Gordonibacter pamelaeae having a polynucleotide having a very high identity to the nucleotide sequence set forth in SEQ ID NO: 32,

Eggerthella lenta having a polynucleotide having a very high identity to the nucleotide sequence set forth in any one of SEQ ID NOs: 33 to 35, Ruminococcaceae having a polynucleotide having a very high identity to the nucleotide sequence set forth in any one of SEQ ID NOs: 42, 43, and 45,

Emergencia timonensis having a polynucleotide having a very high identity to the nucleotide sequence set forth in SEQ ID NO: 48 or 49, or Lachnospiraceae having a polynucleotide having a very high identity to the nucleotide sequence set forth in any one of SEQ ID NOs: 56 to 58.

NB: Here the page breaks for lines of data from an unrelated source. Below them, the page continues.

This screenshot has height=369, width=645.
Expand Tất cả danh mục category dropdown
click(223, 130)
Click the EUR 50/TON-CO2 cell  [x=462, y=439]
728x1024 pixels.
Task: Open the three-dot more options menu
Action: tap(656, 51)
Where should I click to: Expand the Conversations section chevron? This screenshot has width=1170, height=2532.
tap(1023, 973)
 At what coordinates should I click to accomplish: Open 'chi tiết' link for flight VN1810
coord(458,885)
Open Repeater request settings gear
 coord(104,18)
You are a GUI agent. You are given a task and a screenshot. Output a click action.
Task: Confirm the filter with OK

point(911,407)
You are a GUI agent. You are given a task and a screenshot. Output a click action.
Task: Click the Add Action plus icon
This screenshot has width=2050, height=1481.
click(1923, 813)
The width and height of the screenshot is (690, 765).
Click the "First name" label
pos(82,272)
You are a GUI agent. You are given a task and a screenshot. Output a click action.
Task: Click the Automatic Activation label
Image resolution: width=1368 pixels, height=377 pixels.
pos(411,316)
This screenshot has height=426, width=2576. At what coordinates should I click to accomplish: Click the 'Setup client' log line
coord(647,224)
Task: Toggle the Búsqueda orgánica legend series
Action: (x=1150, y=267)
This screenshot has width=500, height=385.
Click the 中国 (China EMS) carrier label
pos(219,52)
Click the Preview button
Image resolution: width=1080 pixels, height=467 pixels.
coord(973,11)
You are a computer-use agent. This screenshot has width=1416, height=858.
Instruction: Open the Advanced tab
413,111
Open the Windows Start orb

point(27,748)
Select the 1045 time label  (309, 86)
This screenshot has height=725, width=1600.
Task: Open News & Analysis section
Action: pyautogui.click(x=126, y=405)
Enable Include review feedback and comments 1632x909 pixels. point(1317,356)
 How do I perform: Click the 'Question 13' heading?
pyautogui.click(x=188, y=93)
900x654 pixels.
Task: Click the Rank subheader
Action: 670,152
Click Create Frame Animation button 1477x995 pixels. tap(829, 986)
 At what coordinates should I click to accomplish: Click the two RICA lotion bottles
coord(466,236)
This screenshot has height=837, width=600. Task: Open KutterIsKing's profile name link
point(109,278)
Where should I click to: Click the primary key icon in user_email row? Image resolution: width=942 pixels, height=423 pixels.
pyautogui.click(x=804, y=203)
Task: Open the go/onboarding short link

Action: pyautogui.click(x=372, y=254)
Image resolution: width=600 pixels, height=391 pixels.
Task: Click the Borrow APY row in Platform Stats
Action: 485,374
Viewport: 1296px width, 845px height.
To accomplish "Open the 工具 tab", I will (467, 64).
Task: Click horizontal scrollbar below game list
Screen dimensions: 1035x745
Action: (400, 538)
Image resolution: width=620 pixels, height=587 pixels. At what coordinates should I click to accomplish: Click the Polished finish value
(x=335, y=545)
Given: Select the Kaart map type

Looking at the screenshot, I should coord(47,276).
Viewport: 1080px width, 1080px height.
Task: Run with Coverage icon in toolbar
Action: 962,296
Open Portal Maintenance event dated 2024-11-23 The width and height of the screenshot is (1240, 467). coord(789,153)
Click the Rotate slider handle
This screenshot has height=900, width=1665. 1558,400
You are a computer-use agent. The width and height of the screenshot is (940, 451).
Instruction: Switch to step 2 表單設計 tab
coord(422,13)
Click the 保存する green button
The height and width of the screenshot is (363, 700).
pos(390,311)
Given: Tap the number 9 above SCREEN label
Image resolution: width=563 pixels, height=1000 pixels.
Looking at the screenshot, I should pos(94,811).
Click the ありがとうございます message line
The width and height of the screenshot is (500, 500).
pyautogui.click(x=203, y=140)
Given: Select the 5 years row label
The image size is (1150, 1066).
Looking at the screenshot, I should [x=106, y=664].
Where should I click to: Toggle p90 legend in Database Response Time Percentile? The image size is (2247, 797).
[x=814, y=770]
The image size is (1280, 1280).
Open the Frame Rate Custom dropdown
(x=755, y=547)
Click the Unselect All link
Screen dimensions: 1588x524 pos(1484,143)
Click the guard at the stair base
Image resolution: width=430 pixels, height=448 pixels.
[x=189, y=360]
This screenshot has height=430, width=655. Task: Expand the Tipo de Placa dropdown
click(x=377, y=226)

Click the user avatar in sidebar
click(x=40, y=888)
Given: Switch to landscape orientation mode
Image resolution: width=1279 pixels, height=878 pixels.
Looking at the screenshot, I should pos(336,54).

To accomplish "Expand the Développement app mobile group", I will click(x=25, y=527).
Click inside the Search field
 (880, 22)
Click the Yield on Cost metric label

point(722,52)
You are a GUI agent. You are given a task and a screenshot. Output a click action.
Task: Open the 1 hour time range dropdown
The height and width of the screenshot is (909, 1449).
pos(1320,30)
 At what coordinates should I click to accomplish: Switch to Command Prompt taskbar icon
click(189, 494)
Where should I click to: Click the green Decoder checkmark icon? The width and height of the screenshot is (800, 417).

The “bacterium having a polynucleotide encoding 5AR and a polynucleotide encoding 3βHSDH” according to the present invention is not particularly limited as long as it is a bacterium having a polynucleotide encoding 5AR and a polynucleotide encoding 3βHSDH according to the present invention described above, and examples thereof include Parabacteroides goldsteinii, Parabacteroides merdae, Bacteroides dorei, Bacteroides thetaiotaomicron, Bacteroides uniformis, Alistipes finegoldii, Alistipes onderdonkii, Odoribacter laneus, and Odoribacteraceae which have these polynucleotides.